Leaving no one behind: Invest in women

Blog arrow-right 08 March 2024
Author: Bertha Chulu, Elizabeth Warindi and Vilda Atieno
Youth panellists

Today is International Women’s Day – a day to honour the achievements of women globally, reflect on the challenges facing gender equality and call for further action to realise gender parity. This year’s focus ‘Invest in women: accelerate progress’ highlights the severe lack of financing for gender-equality measures, including those for sexual and reproductive health and rights (SRHR), and calls for more investment in women to transition to a more equal world. To ensure quality sexual and reproductive health services for everyone, particularly those most minoritised including women and youth, there needs to be sufficient funding and resources for our health systems. 

To mark the moment, we interviewed three Make Way youth representatives Bertha Chulu (Zambia), Elizabeth Warindi (Kenya) and Vilda Atieno (Kenya) to hear what International Women’s Day means to them. We dived into discussing the need for gender equality to achieve SRHR, the importance of youth representation in gender equality and SRHR spaces, investing in gender equality and their call-to-action for governments to realise gender parity. 


What does International Women’s Day mean to you? 


“To me, International Women’s Day is a significant day to women. It is symbolic in that, on this day, we acknowledge the injustices that women faced and are still facing. Women’s day serves as a reminder of the work that we must do to uphold equality, eradicate harmful practices against women and girls and ensure that they lead a thriving life.” 


“On this day, we also celebrate the different Shujaas [Swahili for brave or courageous] who have been in the struggle to lead the way giving us strength for continuity towards upholding our rights and equity.”

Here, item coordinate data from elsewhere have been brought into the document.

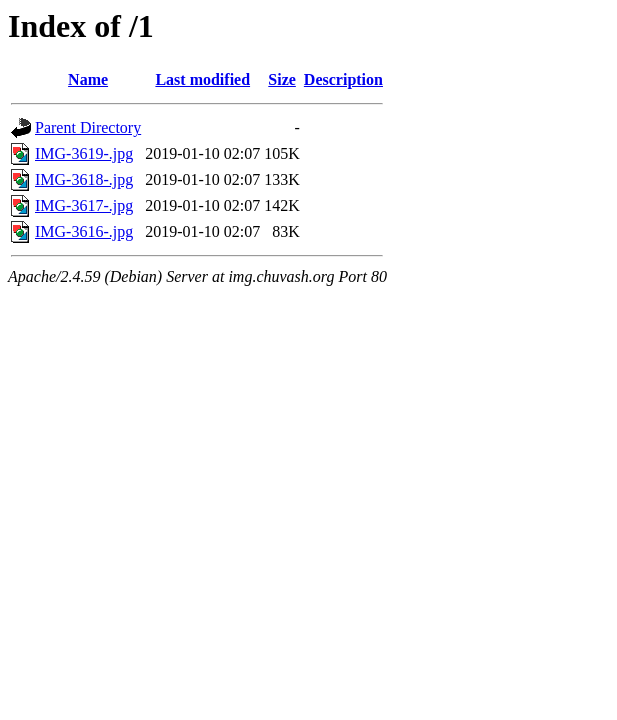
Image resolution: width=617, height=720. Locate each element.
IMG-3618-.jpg (84, 179)
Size (282, 79)
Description (343, 79)
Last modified (202, 79)
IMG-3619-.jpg (84, 153)
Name (88, 79)
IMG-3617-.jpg (84, 205)
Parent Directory (88, 127)
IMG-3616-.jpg (84, 231)
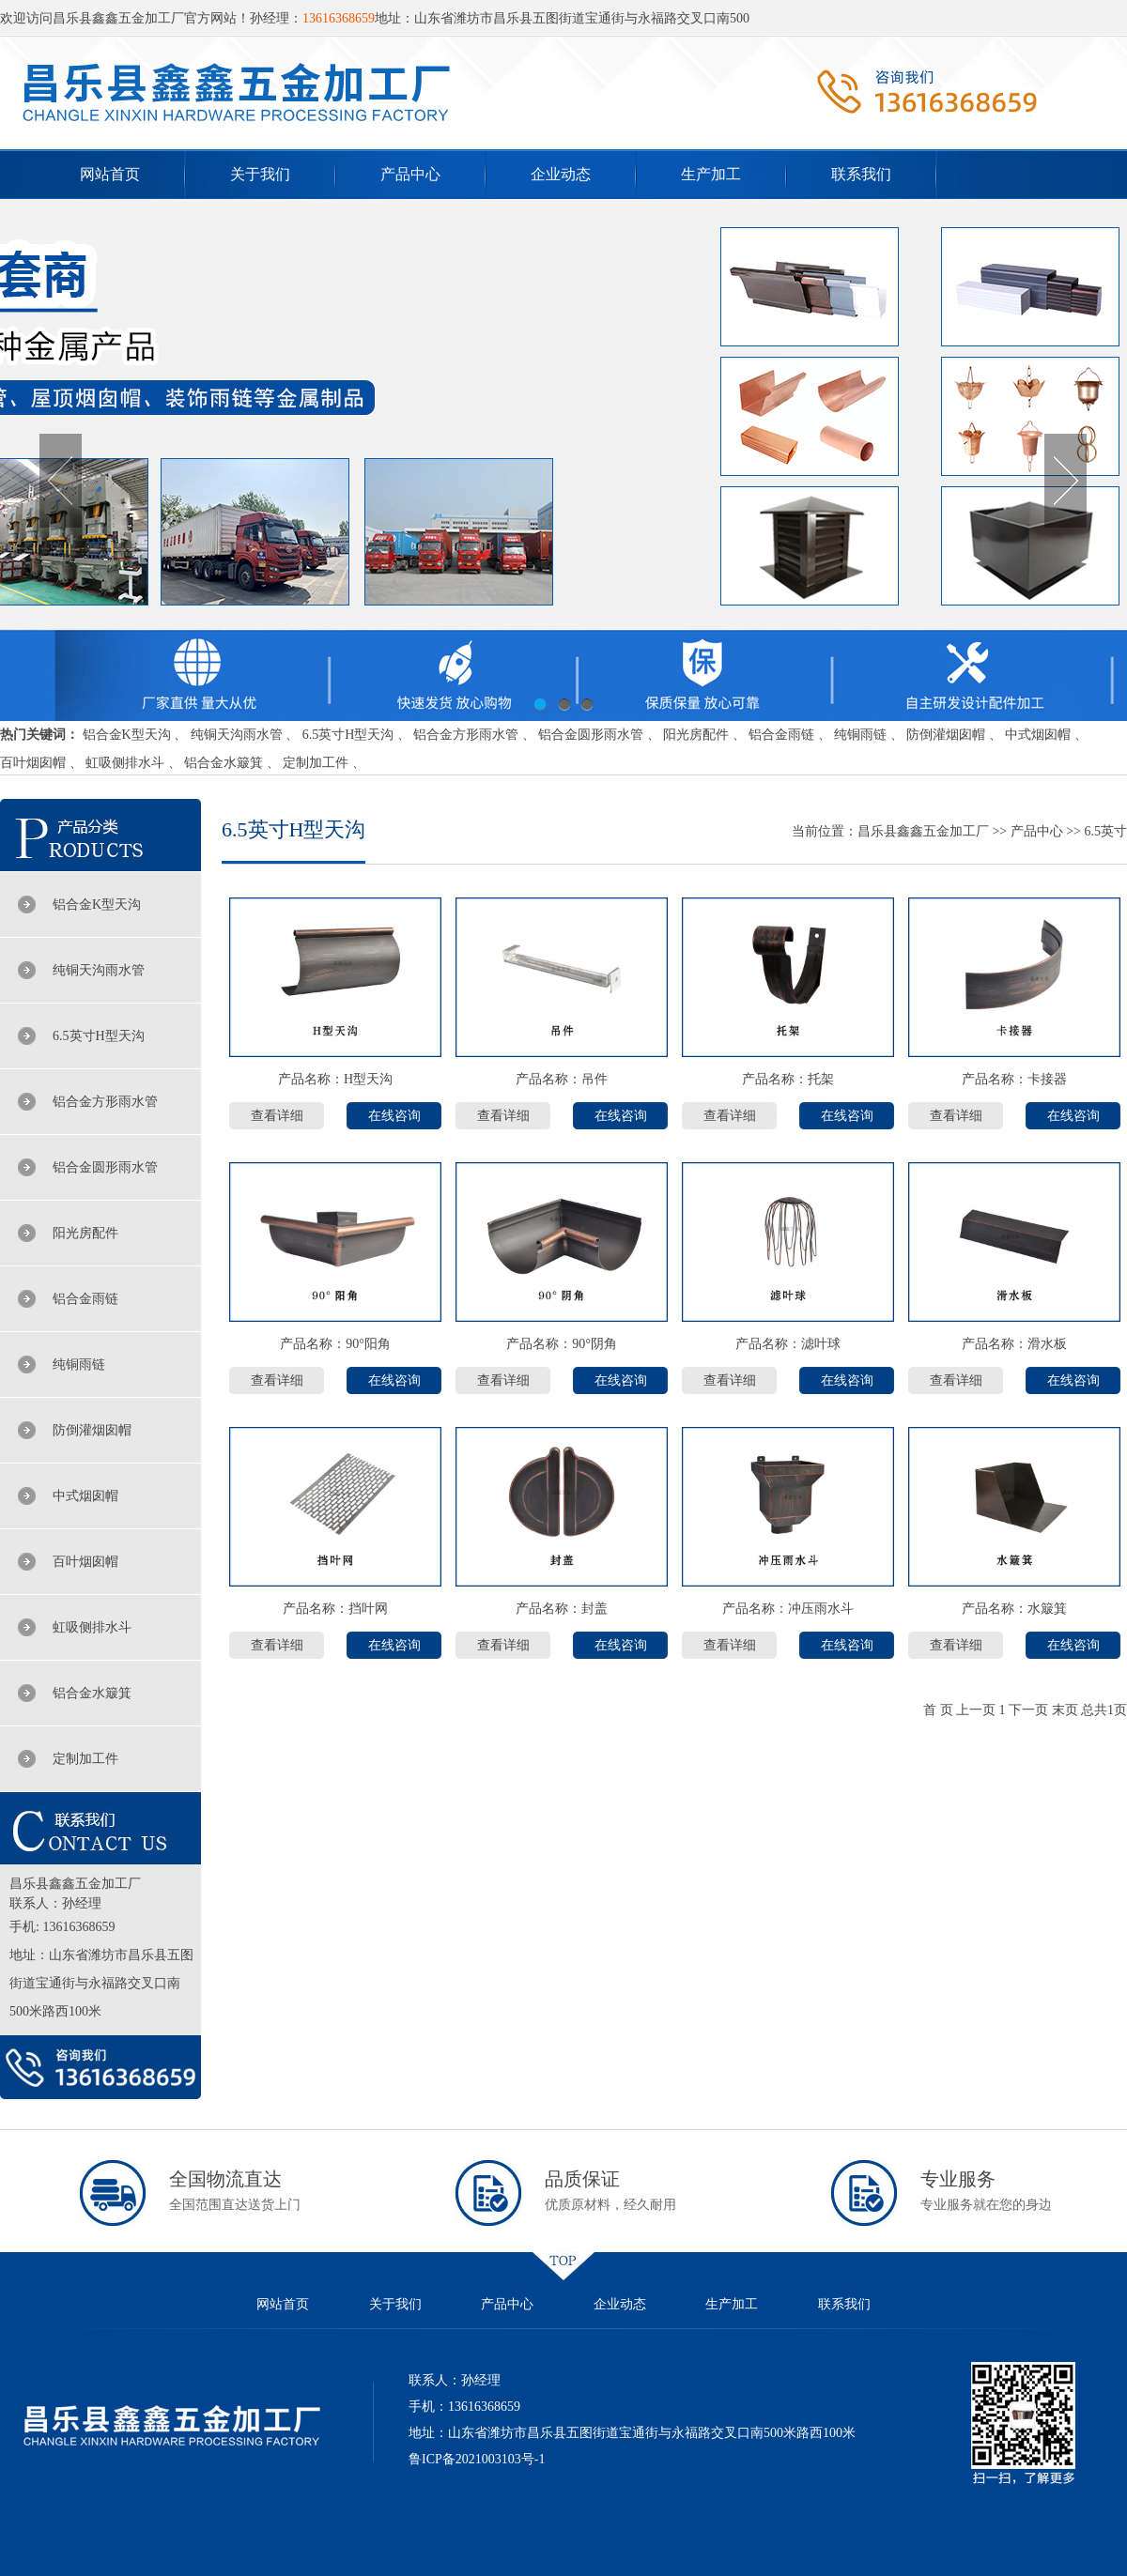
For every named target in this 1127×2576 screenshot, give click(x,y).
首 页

What is the link between gender equality and SRHR? Why is gender equality needed to achieve SRHR? 


“Sexual and reproductive health and rights and gender equality are intrinsically linked.  To achieve gender equality, access to sexual and reproductive health and rights services and information must be freely provided. Women and girls in underserved communities are denied their SRHR and therefore denied the power to make decisions about their bodies and reproduction. Women and girls bear most of the reproductive labour in the home that includes caregiving. Since women mostly do unpaid care work, it is therefore most important for them to have reproductive justice to make informed decisions on their reproductive and sexual health.”


Why do youth need to be represented and active in spaces for (advocating) gender equality and SRHR? What are your own experiences in these spaces?


“The United Nations reports that young people between the ages of 15 to 24 account for about 16% (approximately 1.2 billion) of the entire world population. With young people comprising such a large number of the population, it is a potential truth that gender inequalities being experienced are among this very population and in some cases, they could be contributing to this injustice. Involving young people bridges the gap between policy technocrats and the community. Youth engagement in advocacy around gender equality provides a platform for young people to integrate their unique perspectives on the matter that can be translated into policy. 

When young people are engaged, they move from being beneficiaries to partners of development. Also, when young people are partners in development, they contribute significantly to the implementation of that policy. This experience improves the livelihood of young people as they propose solutions that work for them. It also builds their skills and capacity to effectively contribute to improving their sexual and reproductive health and rights outcomes.”  


“I strongly believe that youth are the leaders of tomorrow to invoke the change we want in society. I hold myself accountable to the change we want. Through the Make Way programme, I have been able to start understanding the different challenges youth face in the community. In Kenya, youth voices are rarely heard on, for instance, budget issues because many lack interest in such discussions. After identifying this as the starting point to hold ourselves and governments accountable, today we mobilise young people and deliberately attend different public participation events. Through advocacy, we are reclaiming our spaces and openings to different opportunities.”


“The youth are the future. In Africa, especially where the median age is 19, there is a need to have youth in advocacy spaces for their voices to be heard on issues that are most pressing today such as reproductive justice, climate change and gender inequality. Youth are positive contributors to society and there is a need to co-create solutions with them. The inclusion of youth in these spaces allows them to own the solutions and positively contribute to creating and sustaining change in their communities. Youth are also the leaders of today and tomorrow. Nurturing the leadership talent for youth needs to start with inclusion in advocacy spaces to allow them space to learn, grow and thrive in these spaces.”  


This year’s theme for International Women’s Day is #InvestInWomen. What is the importance of governments and donors continuing to invest in gender equality? 


“Continued investment in women is important since this is the only way that development can be accelerated. Investing in women does not just benefit women, it benefits society at large. In Africa, they say when you educate a woman, you educate the whole village. In the same vein, when you invest in a woman, you invest in the whole village. Investing in women leads to a reduction in inequalities, improved systems of development and an abatement in poverty.” 


Celebrating a more just world 

As we mark International Women’s Day, let’s celebrate the women past and present while rededicating ourselves to the struggle of gender equity. By empowering women, we empower humanity as a whole, creating a more just and intersectional world. Together, the Make Way youth panellists call on governments and donors to invest in women and girls to ensure their continued access to sexual and reproductive health and rights!